Supplied entries —
┄┄┄┄┄┄┄┄┄┄

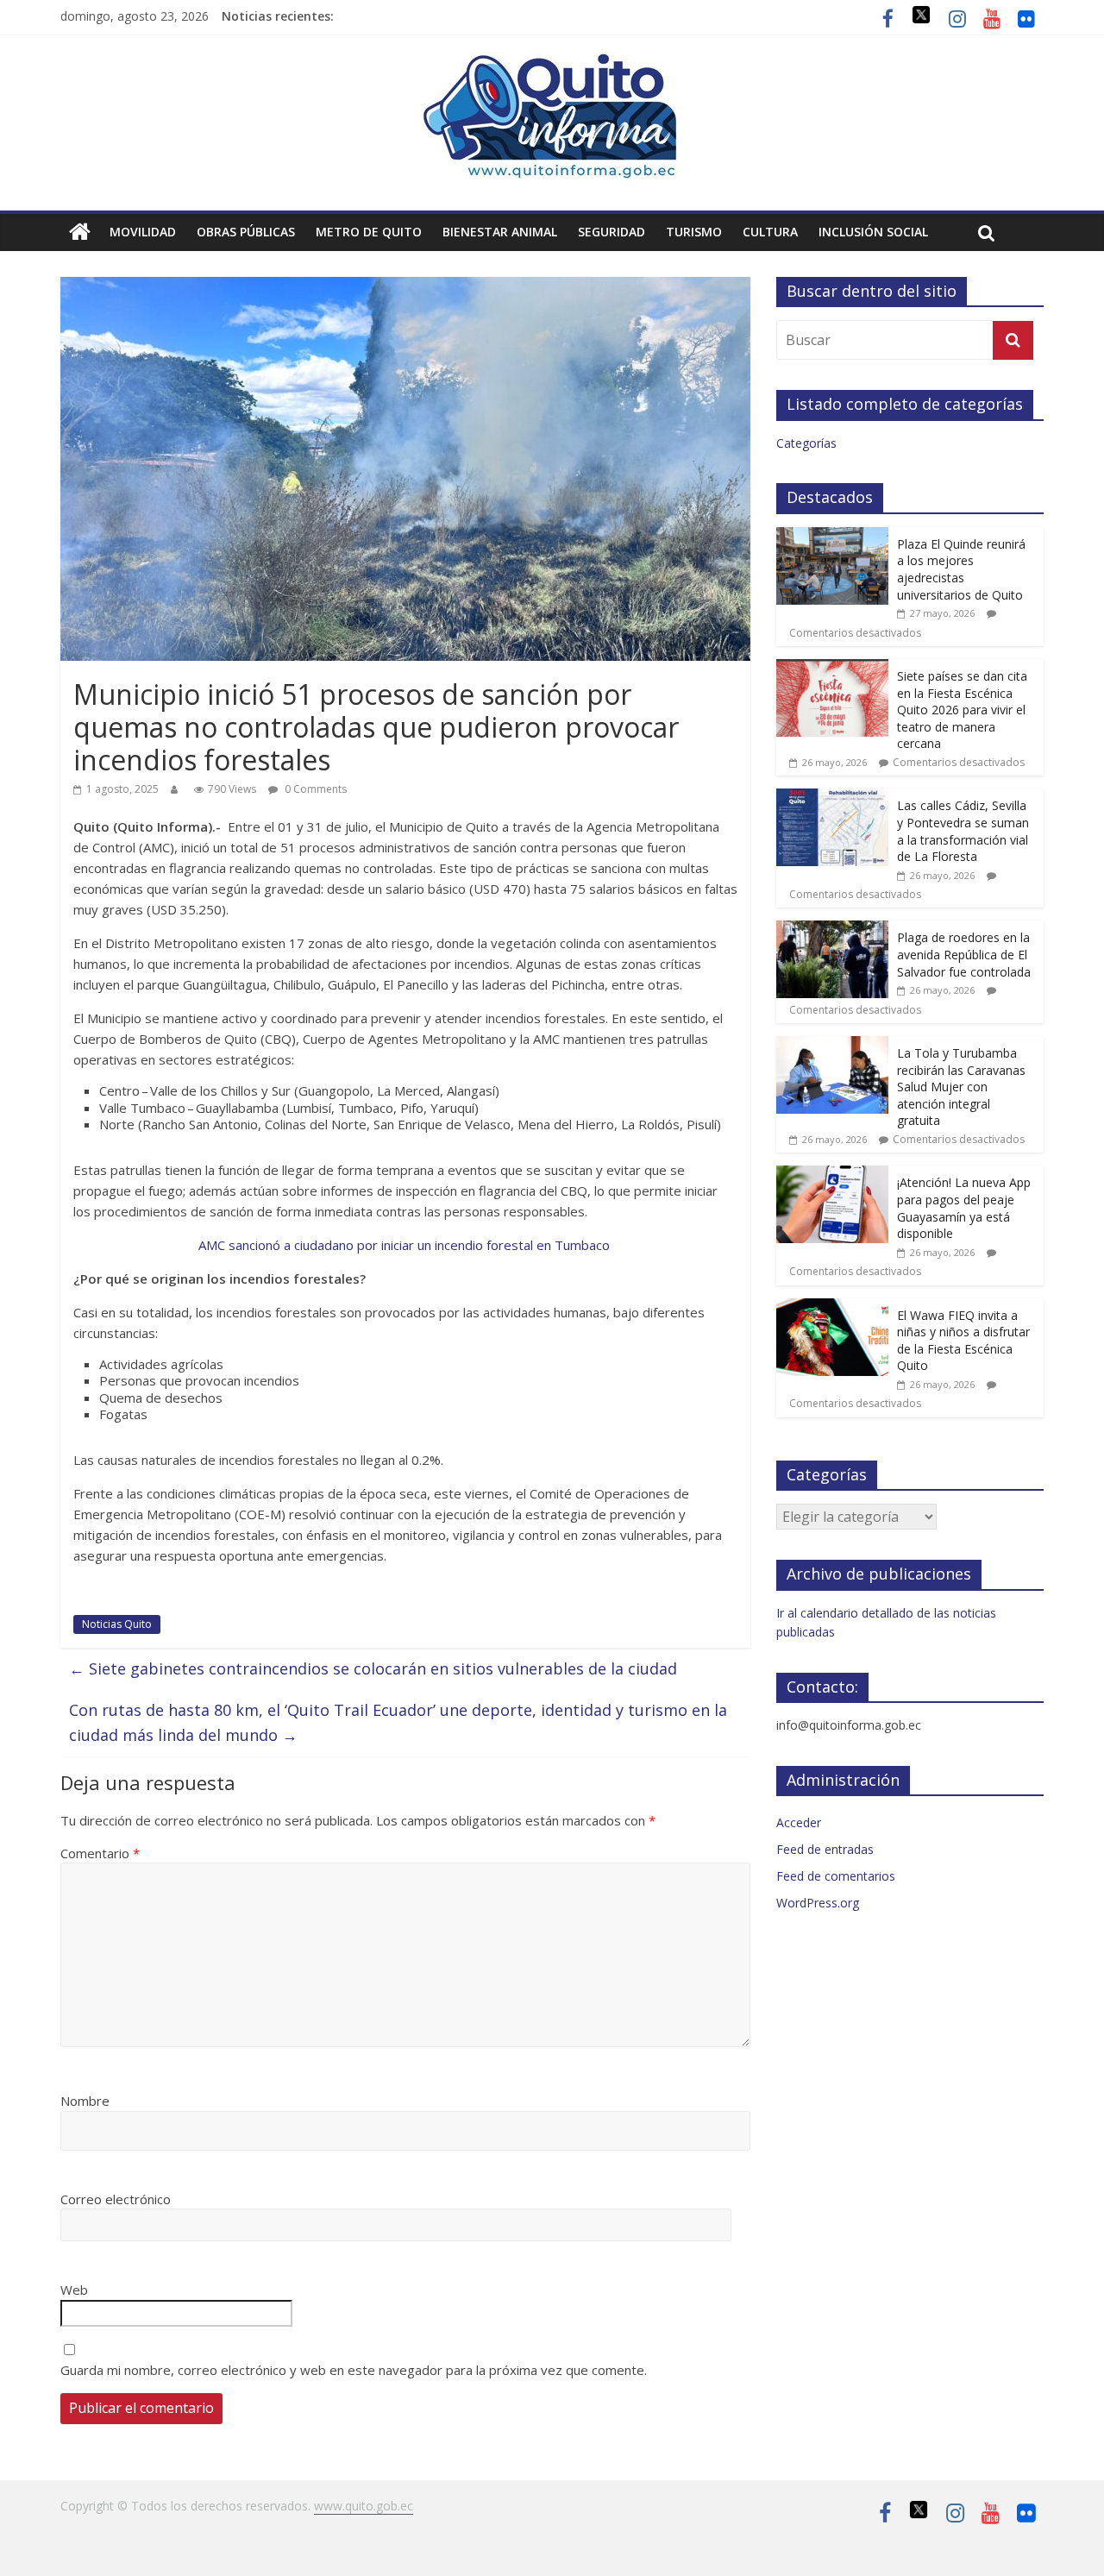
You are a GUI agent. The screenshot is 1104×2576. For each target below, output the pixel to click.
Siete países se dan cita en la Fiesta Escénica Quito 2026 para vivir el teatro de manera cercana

┄┄┄┄┄┄┄┄┄┄

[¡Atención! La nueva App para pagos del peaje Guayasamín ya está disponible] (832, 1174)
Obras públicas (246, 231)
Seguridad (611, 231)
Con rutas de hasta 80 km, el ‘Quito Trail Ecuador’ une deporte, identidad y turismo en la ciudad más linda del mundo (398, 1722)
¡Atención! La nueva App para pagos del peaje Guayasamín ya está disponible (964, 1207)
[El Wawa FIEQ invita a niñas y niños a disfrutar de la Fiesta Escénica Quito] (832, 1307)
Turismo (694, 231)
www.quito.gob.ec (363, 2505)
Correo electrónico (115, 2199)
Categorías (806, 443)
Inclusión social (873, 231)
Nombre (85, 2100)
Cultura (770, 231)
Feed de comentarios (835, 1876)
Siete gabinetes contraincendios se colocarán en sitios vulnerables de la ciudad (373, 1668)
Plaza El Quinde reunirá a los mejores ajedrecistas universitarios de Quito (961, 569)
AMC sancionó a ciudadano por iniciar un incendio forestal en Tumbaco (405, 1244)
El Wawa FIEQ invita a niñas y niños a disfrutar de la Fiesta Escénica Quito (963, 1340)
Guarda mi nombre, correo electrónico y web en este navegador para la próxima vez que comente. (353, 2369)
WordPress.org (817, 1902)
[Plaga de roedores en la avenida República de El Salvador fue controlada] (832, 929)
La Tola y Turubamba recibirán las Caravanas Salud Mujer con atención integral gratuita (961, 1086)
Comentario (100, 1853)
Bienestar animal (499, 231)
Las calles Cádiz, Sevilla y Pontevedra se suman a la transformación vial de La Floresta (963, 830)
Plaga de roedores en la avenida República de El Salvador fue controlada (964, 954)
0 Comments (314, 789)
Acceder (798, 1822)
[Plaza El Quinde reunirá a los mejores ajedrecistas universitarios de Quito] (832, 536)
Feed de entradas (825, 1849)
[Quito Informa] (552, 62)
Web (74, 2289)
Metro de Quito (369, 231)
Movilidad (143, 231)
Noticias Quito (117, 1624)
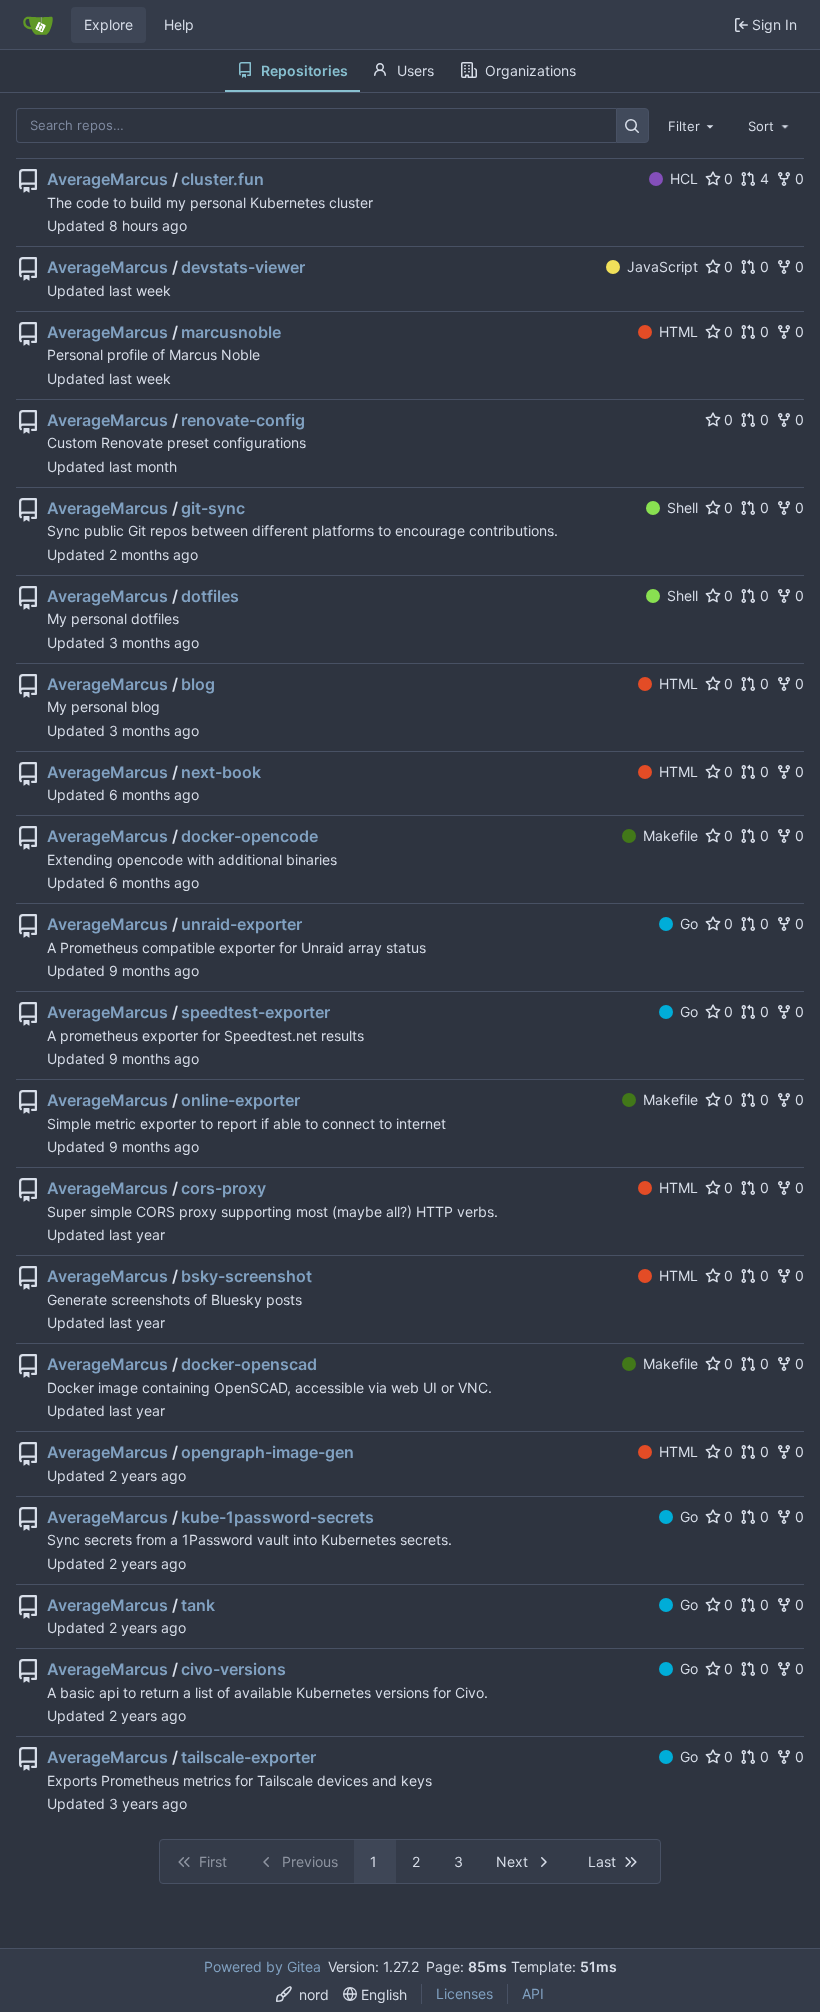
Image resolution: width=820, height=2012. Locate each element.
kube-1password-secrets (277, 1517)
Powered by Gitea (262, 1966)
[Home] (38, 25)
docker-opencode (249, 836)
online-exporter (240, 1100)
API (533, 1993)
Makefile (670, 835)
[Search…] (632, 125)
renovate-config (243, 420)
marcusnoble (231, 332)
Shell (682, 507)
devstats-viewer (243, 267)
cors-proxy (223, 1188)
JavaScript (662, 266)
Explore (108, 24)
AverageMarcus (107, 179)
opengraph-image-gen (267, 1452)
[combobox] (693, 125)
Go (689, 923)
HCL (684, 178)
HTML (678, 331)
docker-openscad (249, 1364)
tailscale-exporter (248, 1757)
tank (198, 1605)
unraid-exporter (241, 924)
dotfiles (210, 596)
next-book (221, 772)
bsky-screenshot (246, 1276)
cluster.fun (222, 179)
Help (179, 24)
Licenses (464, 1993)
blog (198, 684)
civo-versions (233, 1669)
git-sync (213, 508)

┄┄┄┄┄┄┄┄┄┄

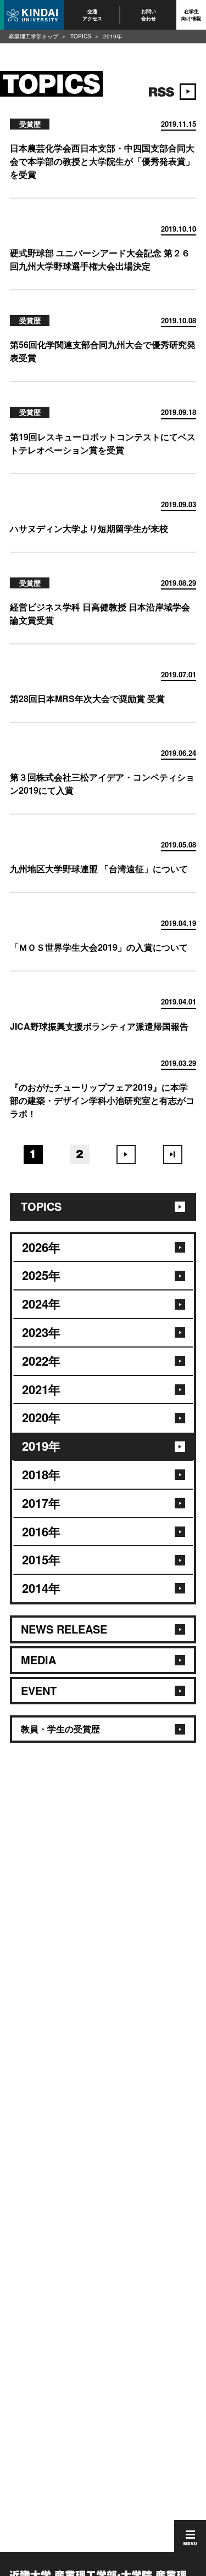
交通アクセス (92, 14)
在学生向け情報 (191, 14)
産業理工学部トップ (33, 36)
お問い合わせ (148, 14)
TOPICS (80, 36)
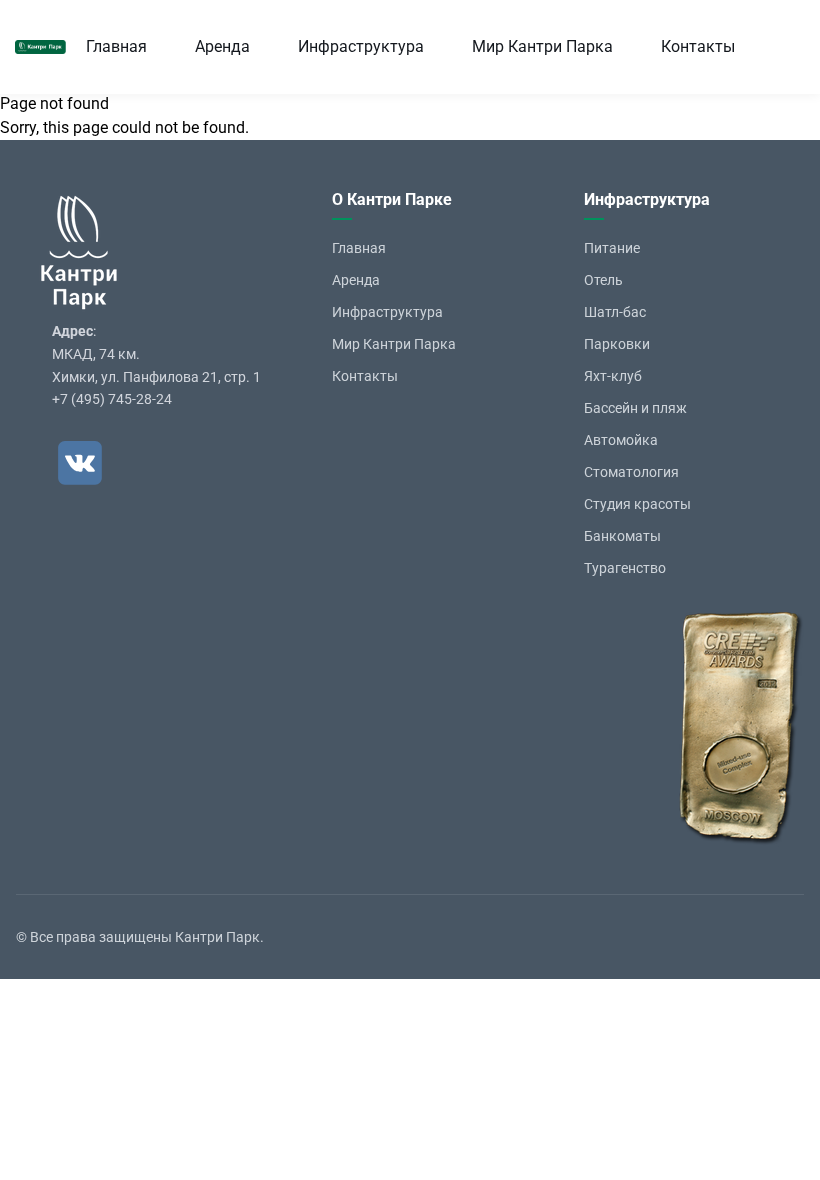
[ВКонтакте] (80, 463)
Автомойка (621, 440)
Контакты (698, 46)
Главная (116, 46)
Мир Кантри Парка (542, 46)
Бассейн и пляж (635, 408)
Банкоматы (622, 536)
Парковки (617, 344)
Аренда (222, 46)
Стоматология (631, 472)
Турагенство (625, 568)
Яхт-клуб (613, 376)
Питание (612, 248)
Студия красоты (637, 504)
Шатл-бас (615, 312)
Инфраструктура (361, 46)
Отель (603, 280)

┄┄┄┄┄┄┄┄┄┄

Exercise requirements — In the listing above, transcribe exactly everything from the line containing "You are a GUI" down to the line containing "Siete países se", including both and nothing more.

Result —
You are a GUI agent. The screenshot is 1104×2576. For each target below, output the pixel to click.
Siete países se dan cita en la Fiesta Escénica Quito 2026 para vivir el teatro de manera cercana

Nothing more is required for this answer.